In order to estimate entropy of a sequence, I came up with something like this:
float log2_dirty(float x) {
return std::bitcast<float>((std::bitcast<int>(x) >> 4) + 0x3D800000)) - 15.0f;
}
This is loosely based on the identity of log2(1+x) ~= x
which over the interval of x=[0..1]
has the maximum error of about 8%.
Also for log2(2^e * (1+a)) ~= e + a
the idea now is to move parts of the exponent to a linear part, then adding a bias some range of the original value x
reasonably closely matches the true value as in
appr std::log2
x = 2.0 1 1
x = 3.0 1.5 1.58496
x = 4.0 2 2
x = 5.0 2.25 2.32193
x = 6.0 2.5 2.58496
...
x = 29.0 4.8125 4.85798
x = 30.0 4.875 4.90689
x = 31.0 4.9375 4.9542
Other parametrisation would be x >> 5 + 0x40000000
in integer domain, then -31.0f
in fp domain.
The ranges where this works is between 2 <= x < 32.f
or 2.0 <= x < 64.f
, but I'm wondering if and how I could include also the range 1..2
or even 1/16 <= x < 32
with as little tinkering as possible.
The best I was thinking was return log2_dirty(x * 16) - 4.0f
for 1/16 <= x < 2
range, but maybe something better is available (also targeting SIMD and branchless programming).

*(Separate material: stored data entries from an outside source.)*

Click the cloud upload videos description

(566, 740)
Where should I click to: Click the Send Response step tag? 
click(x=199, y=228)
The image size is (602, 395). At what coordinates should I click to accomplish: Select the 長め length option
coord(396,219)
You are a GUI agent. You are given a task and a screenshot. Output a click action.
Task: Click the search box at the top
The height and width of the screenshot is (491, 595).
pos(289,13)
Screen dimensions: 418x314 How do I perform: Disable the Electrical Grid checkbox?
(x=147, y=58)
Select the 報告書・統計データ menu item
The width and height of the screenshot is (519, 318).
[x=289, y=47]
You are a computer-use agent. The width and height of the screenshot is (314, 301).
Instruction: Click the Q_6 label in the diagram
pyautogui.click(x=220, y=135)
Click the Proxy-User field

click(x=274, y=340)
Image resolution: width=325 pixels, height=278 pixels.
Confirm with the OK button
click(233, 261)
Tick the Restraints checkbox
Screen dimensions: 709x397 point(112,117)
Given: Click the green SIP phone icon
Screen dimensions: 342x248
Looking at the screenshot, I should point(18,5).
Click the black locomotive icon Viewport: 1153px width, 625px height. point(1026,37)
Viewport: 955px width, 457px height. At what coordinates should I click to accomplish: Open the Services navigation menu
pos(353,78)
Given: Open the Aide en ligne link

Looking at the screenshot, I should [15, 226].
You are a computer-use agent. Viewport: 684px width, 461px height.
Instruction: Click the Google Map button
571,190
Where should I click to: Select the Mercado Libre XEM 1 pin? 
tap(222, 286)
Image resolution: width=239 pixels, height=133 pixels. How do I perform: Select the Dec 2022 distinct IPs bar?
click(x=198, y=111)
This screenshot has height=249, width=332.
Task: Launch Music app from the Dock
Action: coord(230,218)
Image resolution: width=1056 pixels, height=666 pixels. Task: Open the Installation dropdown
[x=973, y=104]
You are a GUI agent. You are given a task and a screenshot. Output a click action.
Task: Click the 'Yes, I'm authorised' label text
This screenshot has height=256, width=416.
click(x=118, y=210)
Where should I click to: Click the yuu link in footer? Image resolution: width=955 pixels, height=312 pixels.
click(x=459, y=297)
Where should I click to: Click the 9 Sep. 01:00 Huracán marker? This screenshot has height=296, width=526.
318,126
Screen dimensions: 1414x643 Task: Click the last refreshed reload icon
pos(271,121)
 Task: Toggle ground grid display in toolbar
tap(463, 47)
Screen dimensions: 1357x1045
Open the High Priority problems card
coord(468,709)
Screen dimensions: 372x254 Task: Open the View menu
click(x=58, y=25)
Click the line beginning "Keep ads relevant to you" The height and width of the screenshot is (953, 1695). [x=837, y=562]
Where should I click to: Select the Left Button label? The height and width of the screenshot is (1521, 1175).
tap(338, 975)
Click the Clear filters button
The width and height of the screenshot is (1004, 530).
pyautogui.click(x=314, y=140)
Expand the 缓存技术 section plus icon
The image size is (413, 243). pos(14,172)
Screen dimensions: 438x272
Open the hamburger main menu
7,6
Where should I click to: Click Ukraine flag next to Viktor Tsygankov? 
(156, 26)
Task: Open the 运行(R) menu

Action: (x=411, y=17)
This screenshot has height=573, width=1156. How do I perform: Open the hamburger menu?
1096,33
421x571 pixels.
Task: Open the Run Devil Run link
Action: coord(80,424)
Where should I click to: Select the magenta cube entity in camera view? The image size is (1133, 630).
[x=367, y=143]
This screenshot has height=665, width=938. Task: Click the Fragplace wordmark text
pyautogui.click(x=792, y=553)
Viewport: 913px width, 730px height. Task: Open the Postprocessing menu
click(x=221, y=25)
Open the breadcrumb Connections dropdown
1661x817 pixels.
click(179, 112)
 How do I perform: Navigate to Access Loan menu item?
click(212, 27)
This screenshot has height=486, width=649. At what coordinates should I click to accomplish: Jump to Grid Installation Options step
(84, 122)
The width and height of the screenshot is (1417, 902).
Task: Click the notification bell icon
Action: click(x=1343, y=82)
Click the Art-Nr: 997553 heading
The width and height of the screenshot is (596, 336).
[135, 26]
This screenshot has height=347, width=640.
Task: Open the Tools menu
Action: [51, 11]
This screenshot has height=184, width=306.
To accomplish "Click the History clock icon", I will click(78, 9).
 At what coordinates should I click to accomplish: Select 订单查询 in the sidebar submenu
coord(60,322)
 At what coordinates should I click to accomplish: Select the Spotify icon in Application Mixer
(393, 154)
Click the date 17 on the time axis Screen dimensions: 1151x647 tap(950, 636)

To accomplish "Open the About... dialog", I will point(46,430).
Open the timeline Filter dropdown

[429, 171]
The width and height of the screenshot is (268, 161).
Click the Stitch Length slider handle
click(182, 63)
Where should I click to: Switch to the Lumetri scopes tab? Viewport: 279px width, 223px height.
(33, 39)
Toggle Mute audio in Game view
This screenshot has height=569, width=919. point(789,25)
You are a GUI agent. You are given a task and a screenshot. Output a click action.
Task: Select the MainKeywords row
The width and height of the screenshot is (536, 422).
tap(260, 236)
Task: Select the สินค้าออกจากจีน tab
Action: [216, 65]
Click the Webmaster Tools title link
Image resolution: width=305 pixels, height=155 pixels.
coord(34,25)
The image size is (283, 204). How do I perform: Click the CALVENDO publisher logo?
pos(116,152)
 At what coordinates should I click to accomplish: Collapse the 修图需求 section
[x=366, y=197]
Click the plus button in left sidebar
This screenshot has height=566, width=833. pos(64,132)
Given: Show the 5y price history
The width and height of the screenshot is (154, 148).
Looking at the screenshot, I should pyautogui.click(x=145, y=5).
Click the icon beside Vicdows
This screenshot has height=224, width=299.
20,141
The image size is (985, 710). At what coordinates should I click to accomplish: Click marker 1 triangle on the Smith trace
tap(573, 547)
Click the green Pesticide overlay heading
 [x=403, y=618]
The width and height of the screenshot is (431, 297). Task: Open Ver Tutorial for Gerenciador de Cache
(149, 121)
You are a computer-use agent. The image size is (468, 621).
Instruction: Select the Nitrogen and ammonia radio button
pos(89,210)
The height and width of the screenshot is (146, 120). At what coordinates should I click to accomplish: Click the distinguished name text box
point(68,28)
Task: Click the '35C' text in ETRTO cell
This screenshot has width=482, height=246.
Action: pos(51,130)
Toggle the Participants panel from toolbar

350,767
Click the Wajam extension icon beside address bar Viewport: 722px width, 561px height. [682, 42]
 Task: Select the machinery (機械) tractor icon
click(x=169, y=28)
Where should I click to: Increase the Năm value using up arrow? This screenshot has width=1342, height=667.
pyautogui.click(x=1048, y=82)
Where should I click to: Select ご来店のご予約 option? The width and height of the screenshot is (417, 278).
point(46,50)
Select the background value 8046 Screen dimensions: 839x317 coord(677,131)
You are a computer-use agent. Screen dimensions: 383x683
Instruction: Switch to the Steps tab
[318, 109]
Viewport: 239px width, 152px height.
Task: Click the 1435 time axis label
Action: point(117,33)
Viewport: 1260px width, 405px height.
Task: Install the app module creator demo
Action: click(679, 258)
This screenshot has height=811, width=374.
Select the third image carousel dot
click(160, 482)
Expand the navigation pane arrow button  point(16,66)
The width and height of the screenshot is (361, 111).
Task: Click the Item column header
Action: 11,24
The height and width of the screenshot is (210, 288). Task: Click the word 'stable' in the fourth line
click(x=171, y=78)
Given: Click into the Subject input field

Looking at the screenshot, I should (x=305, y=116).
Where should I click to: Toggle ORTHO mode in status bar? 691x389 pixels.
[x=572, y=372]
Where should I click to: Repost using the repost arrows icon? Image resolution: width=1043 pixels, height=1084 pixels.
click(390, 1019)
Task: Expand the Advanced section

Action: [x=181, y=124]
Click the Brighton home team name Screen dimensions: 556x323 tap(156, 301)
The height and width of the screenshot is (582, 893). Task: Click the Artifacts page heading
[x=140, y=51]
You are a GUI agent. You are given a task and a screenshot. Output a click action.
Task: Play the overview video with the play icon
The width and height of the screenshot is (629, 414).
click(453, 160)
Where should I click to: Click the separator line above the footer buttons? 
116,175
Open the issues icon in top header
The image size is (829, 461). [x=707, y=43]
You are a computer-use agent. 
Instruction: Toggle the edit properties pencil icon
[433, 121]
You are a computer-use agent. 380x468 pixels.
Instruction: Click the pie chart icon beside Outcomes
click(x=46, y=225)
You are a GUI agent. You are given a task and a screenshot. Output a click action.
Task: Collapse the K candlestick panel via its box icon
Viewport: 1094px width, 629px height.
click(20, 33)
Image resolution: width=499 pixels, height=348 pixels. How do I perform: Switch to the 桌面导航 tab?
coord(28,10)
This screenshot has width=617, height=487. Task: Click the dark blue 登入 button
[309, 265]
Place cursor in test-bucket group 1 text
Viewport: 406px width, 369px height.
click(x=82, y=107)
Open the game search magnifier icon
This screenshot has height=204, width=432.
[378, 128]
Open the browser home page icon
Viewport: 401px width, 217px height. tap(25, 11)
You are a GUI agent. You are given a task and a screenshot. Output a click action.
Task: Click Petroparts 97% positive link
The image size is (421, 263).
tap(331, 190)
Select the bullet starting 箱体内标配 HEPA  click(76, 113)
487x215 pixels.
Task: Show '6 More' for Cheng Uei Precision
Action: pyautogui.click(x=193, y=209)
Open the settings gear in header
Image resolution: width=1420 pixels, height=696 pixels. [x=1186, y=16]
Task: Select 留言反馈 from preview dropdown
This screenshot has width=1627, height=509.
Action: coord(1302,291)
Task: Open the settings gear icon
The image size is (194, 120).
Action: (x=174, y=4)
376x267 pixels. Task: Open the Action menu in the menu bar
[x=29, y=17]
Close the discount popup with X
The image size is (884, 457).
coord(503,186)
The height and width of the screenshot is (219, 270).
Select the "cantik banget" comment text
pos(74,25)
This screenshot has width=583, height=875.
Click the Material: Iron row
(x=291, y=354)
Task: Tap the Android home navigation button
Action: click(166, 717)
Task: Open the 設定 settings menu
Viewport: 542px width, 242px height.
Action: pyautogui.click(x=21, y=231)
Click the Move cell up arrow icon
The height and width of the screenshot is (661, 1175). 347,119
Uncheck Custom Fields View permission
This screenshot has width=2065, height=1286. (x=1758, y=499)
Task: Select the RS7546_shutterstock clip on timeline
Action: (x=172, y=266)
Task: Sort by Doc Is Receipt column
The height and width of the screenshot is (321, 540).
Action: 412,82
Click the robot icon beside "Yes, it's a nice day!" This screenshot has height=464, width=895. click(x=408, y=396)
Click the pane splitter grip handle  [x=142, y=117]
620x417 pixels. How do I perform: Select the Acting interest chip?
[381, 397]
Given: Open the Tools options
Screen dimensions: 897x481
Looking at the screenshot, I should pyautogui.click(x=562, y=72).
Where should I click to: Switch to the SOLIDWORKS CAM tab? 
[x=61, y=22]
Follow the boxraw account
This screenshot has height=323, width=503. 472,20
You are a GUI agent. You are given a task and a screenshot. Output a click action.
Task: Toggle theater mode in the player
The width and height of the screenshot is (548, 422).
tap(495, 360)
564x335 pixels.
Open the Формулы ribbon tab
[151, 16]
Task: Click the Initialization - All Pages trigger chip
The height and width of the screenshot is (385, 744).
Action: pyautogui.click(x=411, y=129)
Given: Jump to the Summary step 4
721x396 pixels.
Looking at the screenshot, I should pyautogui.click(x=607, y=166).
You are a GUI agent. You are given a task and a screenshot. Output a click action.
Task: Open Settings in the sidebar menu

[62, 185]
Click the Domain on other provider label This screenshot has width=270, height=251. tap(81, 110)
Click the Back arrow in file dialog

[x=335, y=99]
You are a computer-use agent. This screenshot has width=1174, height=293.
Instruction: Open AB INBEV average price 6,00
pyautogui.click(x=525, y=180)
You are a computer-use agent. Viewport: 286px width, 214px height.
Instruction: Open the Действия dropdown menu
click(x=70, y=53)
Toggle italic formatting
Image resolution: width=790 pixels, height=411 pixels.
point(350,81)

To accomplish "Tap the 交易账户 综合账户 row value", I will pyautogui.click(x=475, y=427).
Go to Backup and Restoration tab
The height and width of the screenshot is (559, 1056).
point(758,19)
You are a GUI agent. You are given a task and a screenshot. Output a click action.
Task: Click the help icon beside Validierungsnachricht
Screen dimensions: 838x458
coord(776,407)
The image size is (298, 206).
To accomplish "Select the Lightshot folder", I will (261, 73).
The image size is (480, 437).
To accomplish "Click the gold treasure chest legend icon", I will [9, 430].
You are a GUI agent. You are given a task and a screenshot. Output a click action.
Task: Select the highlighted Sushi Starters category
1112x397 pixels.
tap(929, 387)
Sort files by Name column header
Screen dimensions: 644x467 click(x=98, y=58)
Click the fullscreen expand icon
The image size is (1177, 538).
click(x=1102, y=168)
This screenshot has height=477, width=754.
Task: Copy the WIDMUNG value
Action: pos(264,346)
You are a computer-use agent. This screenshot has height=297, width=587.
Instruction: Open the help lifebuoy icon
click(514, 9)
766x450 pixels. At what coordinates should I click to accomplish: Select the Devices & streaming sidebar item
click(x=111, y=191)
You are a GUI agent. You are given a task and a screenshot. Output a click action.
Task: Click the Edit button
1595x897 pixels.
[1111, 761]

One additional target is to compute n log2 n
, as that is used for entropy computation (And here I'm actually not using p log2 p, p<=1.0
but positive values n
which if necessary I can clamp to 1.0 and which in my case is also limited to x < 31
).
- Sigma log2(p_i)*p_i, where p_i = n_i / Sigma(n_i)
, but that can be also expressed as Sigma log2(n_i)*n_i - Sigma(n_i) * log2(Sigma(n_i))
, allowing to reuse the logarithms of overlapping sequences.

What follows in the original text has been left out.